### To do
Look through the listing below and write out exactly the lines from the line with "Given: Open the Extensions menu" to the line with "View all incidents", both included, and no others.

■ ■ ■ ■ ■ ■ ■

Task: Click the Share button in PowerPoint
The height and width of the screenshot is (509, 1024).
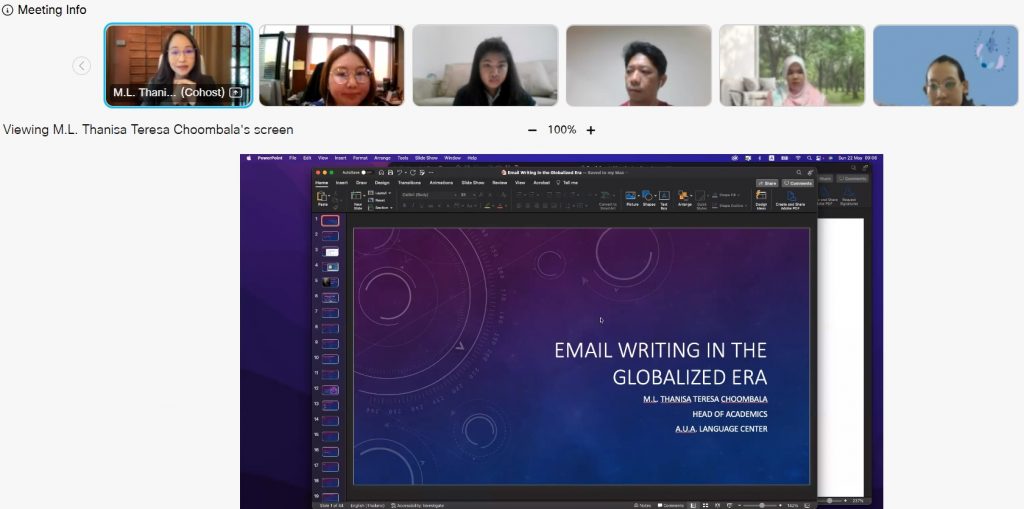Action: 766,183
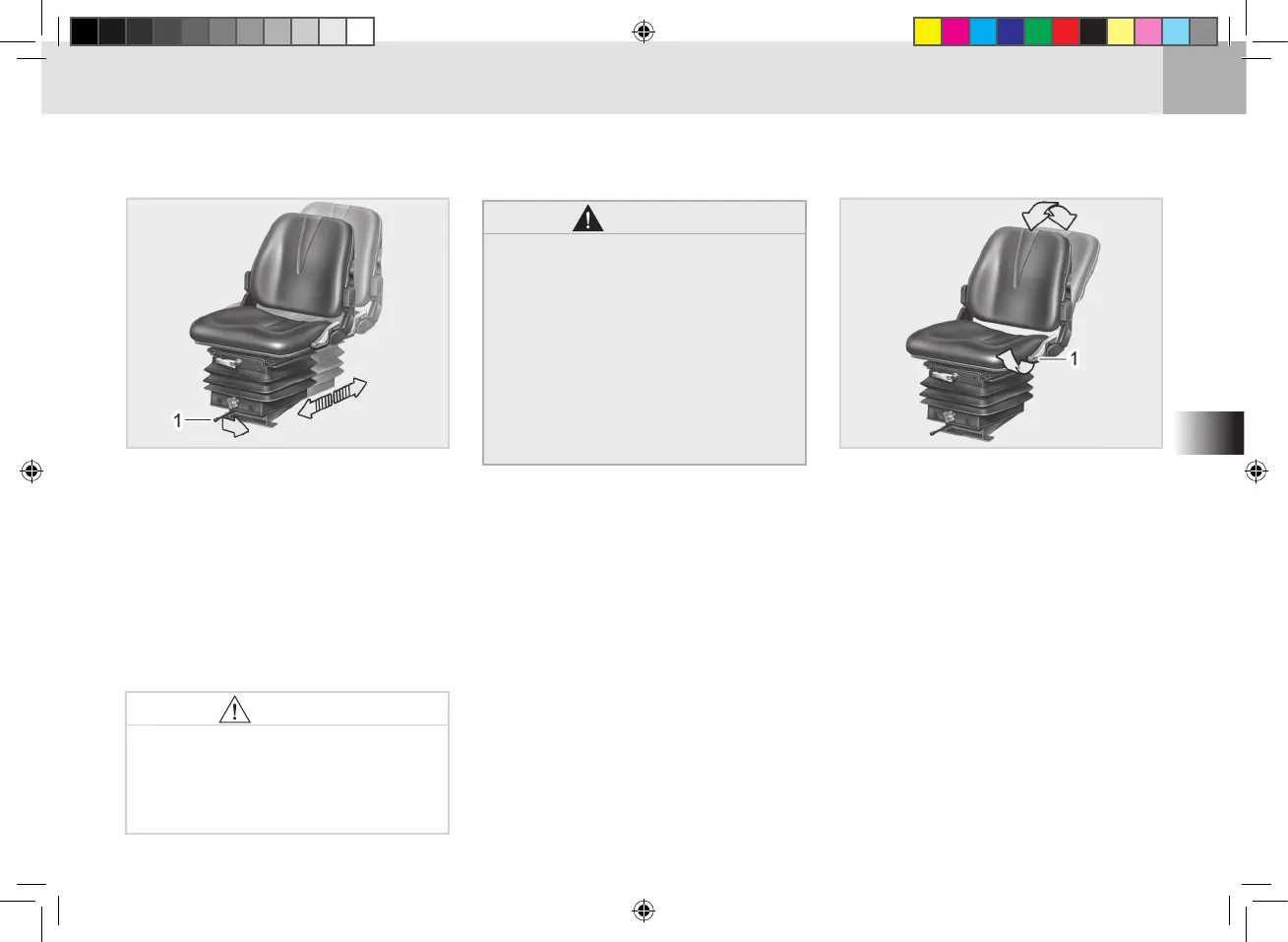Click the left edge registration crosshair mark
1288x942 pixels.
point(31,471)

■ ■ ■ ■ ■ ■ ■

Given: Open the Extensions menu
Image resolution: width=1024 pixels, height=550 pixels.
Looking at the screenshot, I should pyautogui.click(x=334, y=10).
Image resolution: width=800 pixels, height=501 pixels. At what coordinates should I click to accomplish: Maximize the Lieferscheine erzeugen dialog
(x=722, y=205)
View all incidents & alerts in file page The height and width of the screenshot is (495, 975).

■ ■ ■ ■ ■ ■ ■

### Output
Given: Open the Extensions menu
Image resolution: width=1024 pixels, height=550 pixels.
Looking at the screenshot, I should pyautogui.click(x=334, y=10).
Image resolution: width=800 pixels, height=501 pixels. At what coordinates should I click to accomplish: Maximize the Lieferscheine erzeugen dialog
(x=722, y=205)
View all incidents & alerts in file page The height and width of the screenshot is (495, 975).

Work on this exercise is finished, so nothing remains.